Dengan kata lain, NU harus mencapai tahap di mana seluruh persoalan organisasi telah dapat dirumuskan dengan akurat dan cermat, dibahas, dan dirumuskan jawabannya dengan benar. Pada titik inilah NU akan berkembang dan mulai mengeksplorasi dan menjajagi berbagi peluang baru kerja organisasi

Kondisi ini akan menjamin perencanaan strategis dan program tahunan sudah match (sesuai) dengan visi misi NU serta dilaksanakan dengan terpadu, rinci, namun fleksibel, semua komponen telah sinergis dalam membuat perencanaan, program kerja sudah menjadi perangkat dan acuan dinamis dalam menggerakkan NU, adanya mekanisme evaluasi kerja organisasional NU secara konsisten, periodik, transparan, partisipatif, berdasarkan data dan analisas dalam pengambilan kebijakan, terbangunnya sistem kepemimpinan yang handal, termonitor, adanya insentif yang efektif, memiliki jaringan teknologi informasi lengkap dan terpadu, dan pengembangan SDM menjadi bagian terpadu pembangunan organisasi NU.

Pendek kata, NU telah menjadi organisasi yang mampu mengelola perubahan global, nasional, dan lokal, dengan berbagai intensitasnya, memiliki mekanisme internal peningkatan kapasitas organisasi dalam mersepons perubahan, dan menjadi medium pembelajaran efektif dan efisien untuk mengelola perubahan.

Impact dari kondisi di atas akan sangat dahsyat. Bak halilintar yang menembus cakrawala yang tak terjangkau oleh mata. NU akan menjadi organisasi yang daya dorong transformasionalnya jauh melebihi kapasitas partai politik. NU, karena relatif tidak memiliki vested interest vulgar sebagaimana partai politik, akan lebih leluasa bergerak, dan menjangkau medan perjuangan yang tidak dapat dijangkau oleh partai politik.
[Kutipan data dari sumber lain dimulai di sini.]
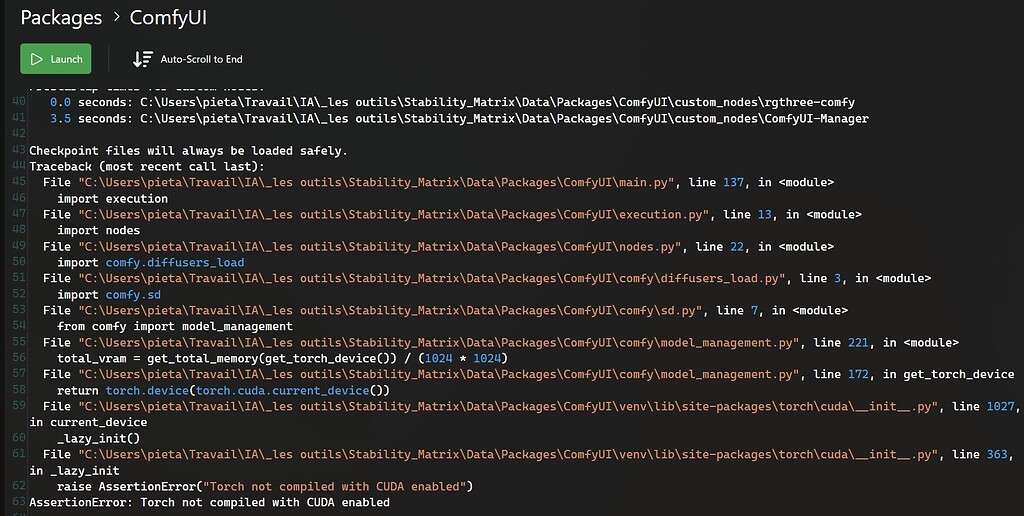Click the final 'AssertionError: Torch not compiled' line
The width and height of the screenshot is (1024, 516).
click(x=209, y=502)
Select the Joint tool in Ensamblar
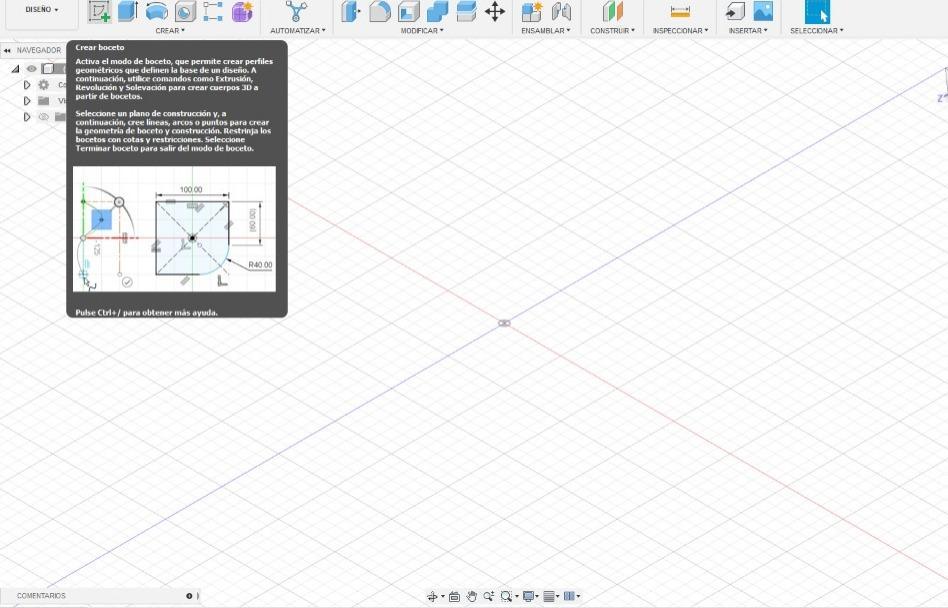 (561, 11)
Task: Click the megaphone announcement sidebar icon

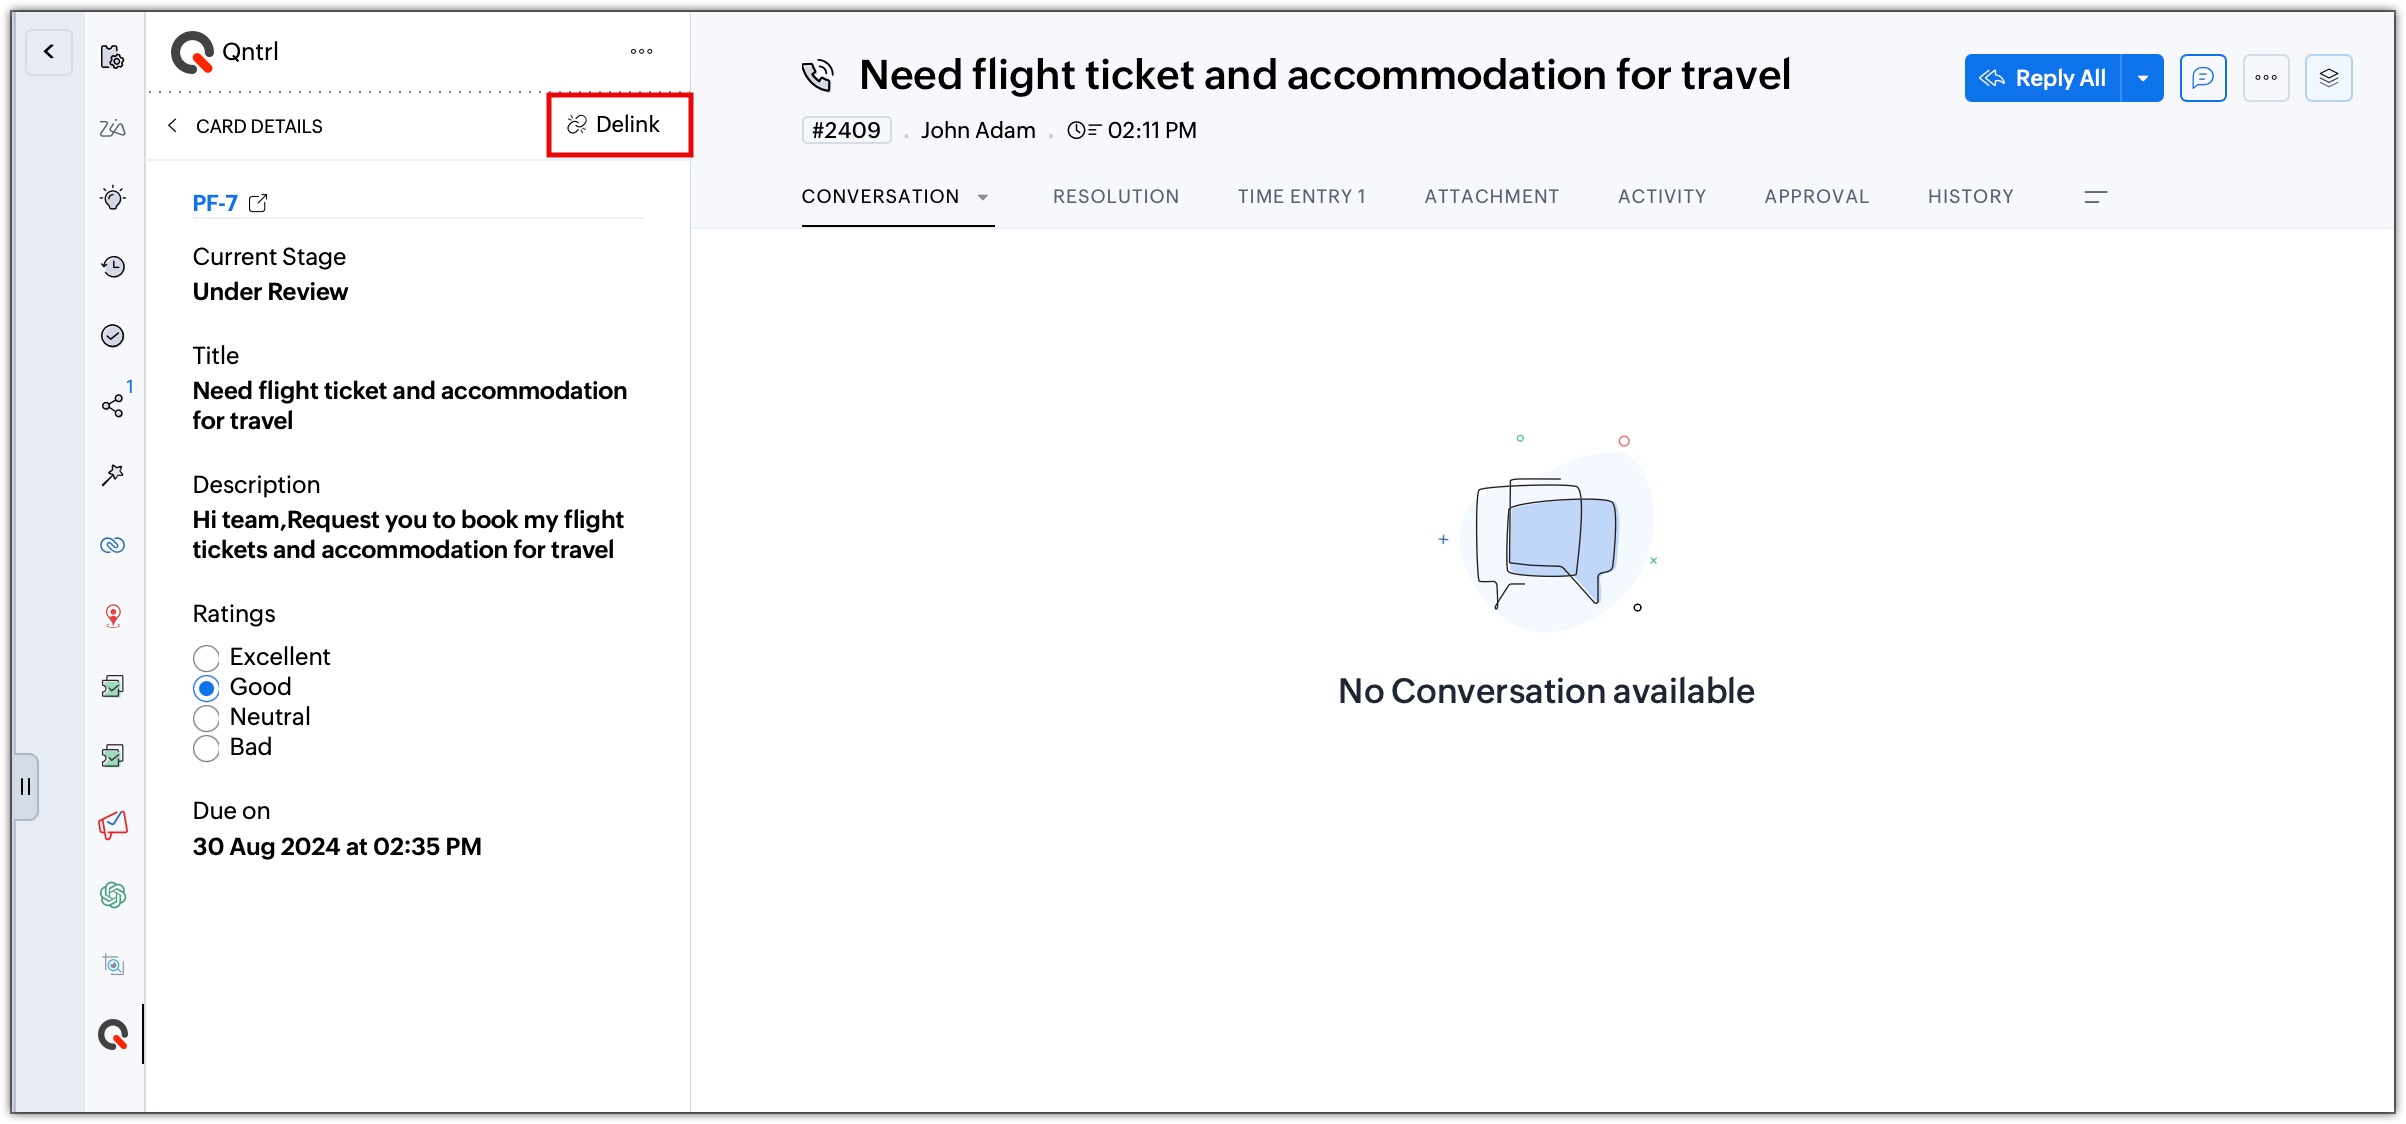Action: point(113,825)
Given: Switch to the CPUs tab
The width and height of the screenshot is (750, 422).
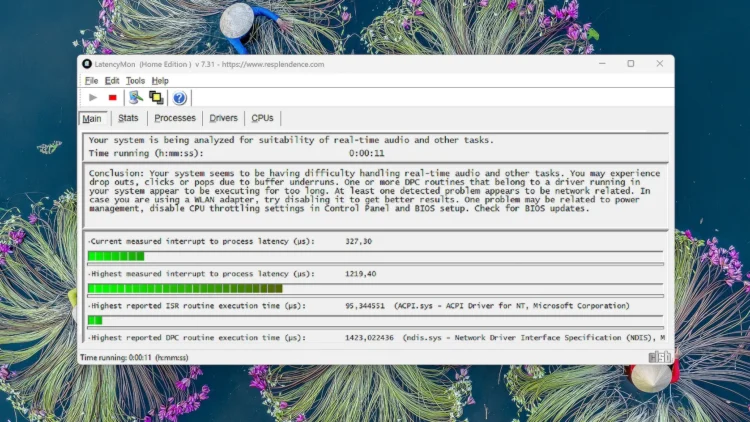Looking at the screenshot, I should tap(262, 118).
Sebagai gambaran komparatif kekuatan organisasi sosial dengan partai politik dapat dilihat di Korea Selatan. Di sana ada organisasi petani yang memeliki daya determinasi kuat dalam menentukan presiden Korea Selatan. Sekalipun bukan partai politik, siapa yang akan terpilih menjadi presiden ditentukan sikap politik organisasi ini.

Tentu ada banyak hambatan untuk mewujudkan hal di atas. Hambatan itu terbentang mulai dari problem struktural, kultural, sumber daya, sampai infrastruktur yang dibutuhkan untuk memulainya. Namun, ini bukan berarti kita sedang berjalan menuju kuldesak (jalan buntu) pembangunan manajemen organisasi. Di sana ada jalan,peluang, dan rintangan sekaligus. Bukankah perjuangan baru bermakna justru ketika di sana ada banyak rintangan? Yang pasti, rintangan seberat apapun pengembangan manajemen organisasi NU, dijamin masih dalam batas-batas kapasitas kader NU untuk melakukannya.